§ PASSAGE

The 63-year-old developed the disease after decades of using Johnson & Johnson talc-based powders for feminine hygiene.
Johnson & Johnson’s powder has been used by millions for decades. They are usually used for babies to avoid rashes, while some women use it on their genital area. However, many health experts claim that people exposed to talc powder for a long period of time increases their chances in acquiring cancer.
63-year-old Eva Echeverria East Los Angeles is only one of thousands of complainants who have sued the consumer products giant Johnson & Johnson claiming baby powder caused them to have ovarian cancer. A Los Angeles jury on Monday ordered Johnson & Johnson to pay a record $417 million to Echeverria, who was too sick to attend hearings.
Only a few lawsuits have gone to trial, but so far most of the decisions have gone against the company. In May, a Missouri jury awarded $110 million to a Virginia woman, a year after Missouri juries awarded $55 million to one plaintiff and $72 million to a woman who died before the verdict. Another woman, Deane Berg of Sioux Falls, S.D., won a lawsuit, but the jury did not award damages.

§ RECORDED DATA
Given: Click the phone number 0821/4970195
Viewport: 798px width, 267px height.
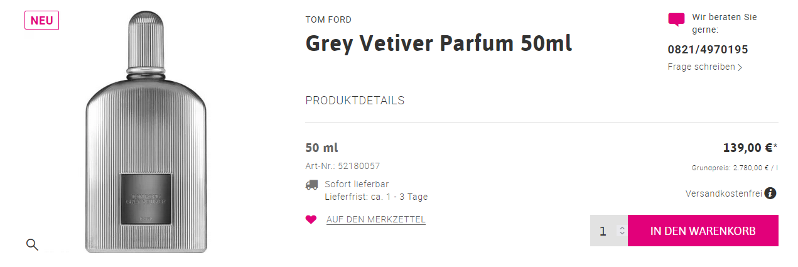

§ DIRECTIONS
Carry on the article about the Johnson & Johnson talc powder lawsuits, starting right after its final sentence.

§ TASK ANSWER
“She told me, ‘I’m not doing this for myself,’” Echeverria’s lawyer, Mr. Robinson said. “She knows she’s going to die. She’s doing this for other women. She wants to do something good before she leaves.”
Johnson & Johnson spokeswoman Carol Goodrich said in a statement that the company will appeal the jury’s decision. She says while the company sympathises with women suffering from ovarian cancer that scientific evidence supports the safety of Johnson’s baby powder.